Tout juste débarquée de sa campagne, la jeune Antonia Crane, 22 ans, devient strip-teaseuse à San Francisco. Arrivée là presque par provocation, en combattante lesbienne féministe, elle devient vite accro à l’argent facile et au regard des hommes. Mais quand cette ancienne boulimique sujette aux addictions tente de reprendre le contrôle de sa vie, sa mère tombe malade. Pour payer ses soins, Antonia doit remonter sur scène, voire aller plus loin encore, quitte à risquer la prison… De San Francisco à Los Angeles en passant par La Nouvelle-Orléans, Antonia Crane dépeint l’industrie du sexe, sa face sombre, mais aussi la solidarité qui s’y déploie. Tour à tour Stevie, Violet, Candy ou Lolita, c’est cachée derrière des pseudonymes aguicheurs qu’elle explore les tréfonds du désir humain. Et appréhende la solitude qui tenaille ses clients autant qu’elle. Porté par un regard tendre et sans fard, ce roman autobiographique raconte l’histoire d’une fille prête à tout pour sauver sa mère, et d’une femme bien décidée à construire elle-même sa liberté, et à s’affranchir jusqu’à s’accepter enfin.

Roman autobiographique

Sujets très courants de la littérature, le striptease et la prostitution font partie intégrante de ce roman. Mais cette fois ci, on ne peut pas être au plus proche de la réalité, au cœur du monde de la nuit car il s’agit ici d’un roman autobiographique d’une professionnelle du sexe.
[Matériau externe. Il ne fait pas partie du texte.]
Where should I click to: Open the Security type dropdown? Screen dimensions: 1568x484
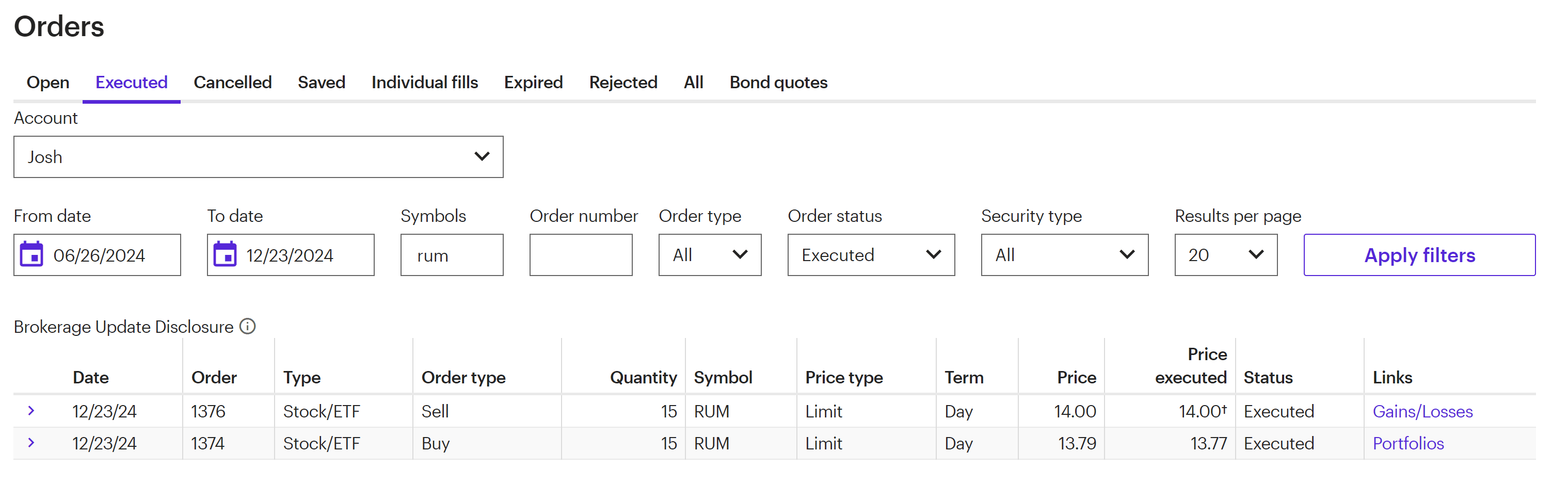click(1064, 254)
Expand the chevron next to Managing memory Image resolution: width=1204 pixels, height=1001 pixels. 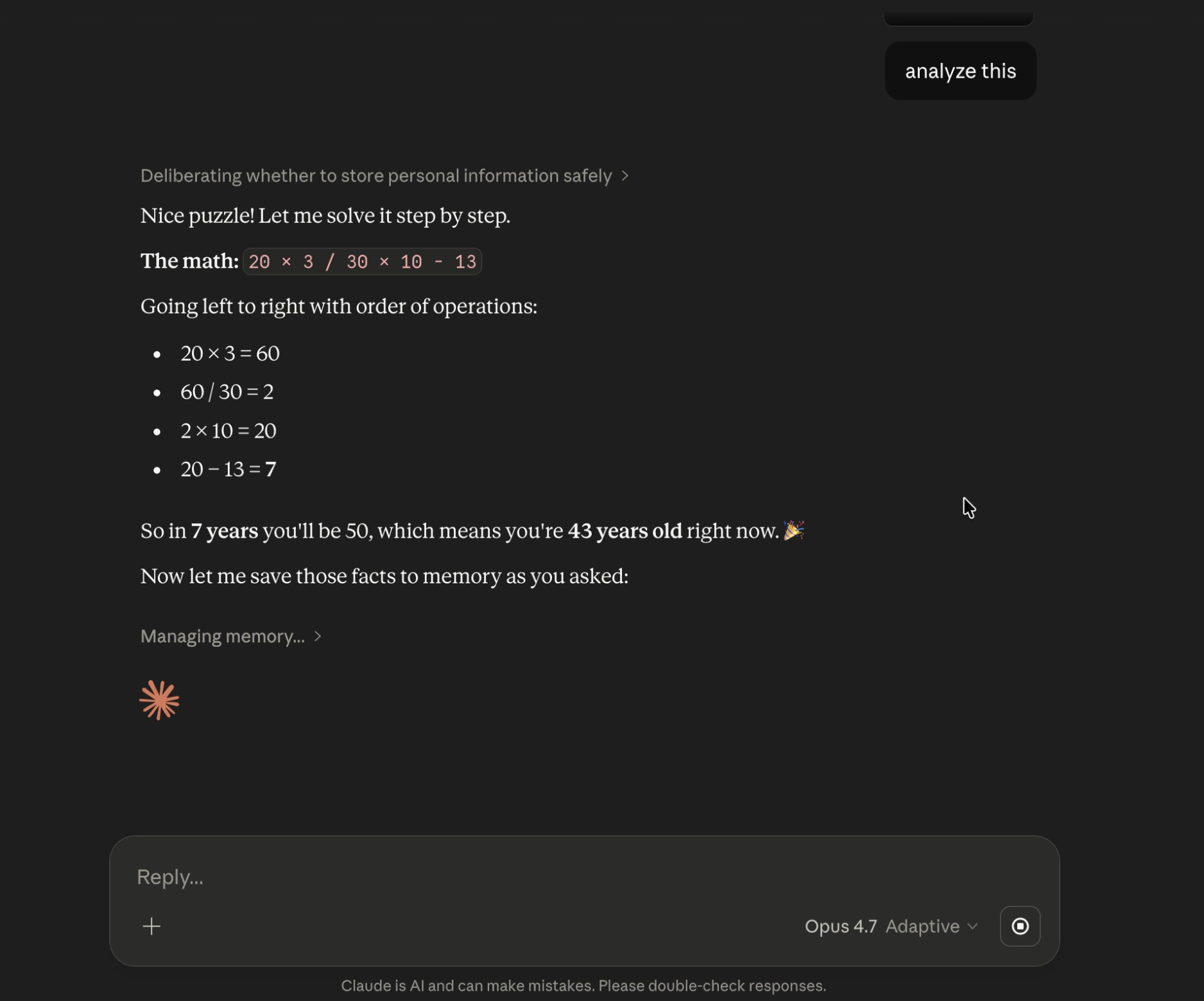click(x=318, y=636)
Ce roman est celui d’une femme qui se lance dans une activité de prime abord légère et glamour : l’effeuillage… mais la réalité est beaucoup moins joyeuse car très vite l’autrice découvre un tout autre monde.
Antonia découvre en en effet un monde où son corps devient objet, utilisé par des femmes et des hommes en quête simplement de compagnie, de tendresse, voire de désirs charnels jusqu’au bas fond de la perversité, le tout arrosé d’alcool, de drogue et d’antidouleur.
« Je suis devenue un monstre. Hystérique. Hors-la-loi. Je titubais sur l’arête déchiquetée qui sépare la destruction de la rédemption. J’étais anorexique, junkie, clodo, une traînée ambulante, une bisexuelle accro aux gouines. »
Mais un monde également où elle se sent forte, désirée, un monde solidaire, un monde où elle a sa place, ou elle trouve l’aide et le soutien mutuel de ses pairs.
La richesse du récit est de ne pas focaliser seulement sur la vie et les déboires d’une travailleuse du sexe, mais d’aborder également les conditions de travail des professionnels du sexe, leurs droits face à des patrons qui imposent autorité et précarité; avec comme solution la création d’un syndicat.
Aujourd’hui, Antonia Crane, âgée de 53 ans, se définit toujours comme travailleuse du sexe. Grande activiste des droits des prostituées, elle crée en 2018 le « Soldiers of pole » un mouvement syndical qui œuvre pour la syndicalisation et la décriminalisation des travailleurs et travailleuses du sexe. Elle est également scénariste et écrit des articles dans de nombreux magazines. De plus, elle donne des cours d’écriture à l’université de UCLA. « Consumée » est son premier roman, sorti en 2017 aux États-Unis.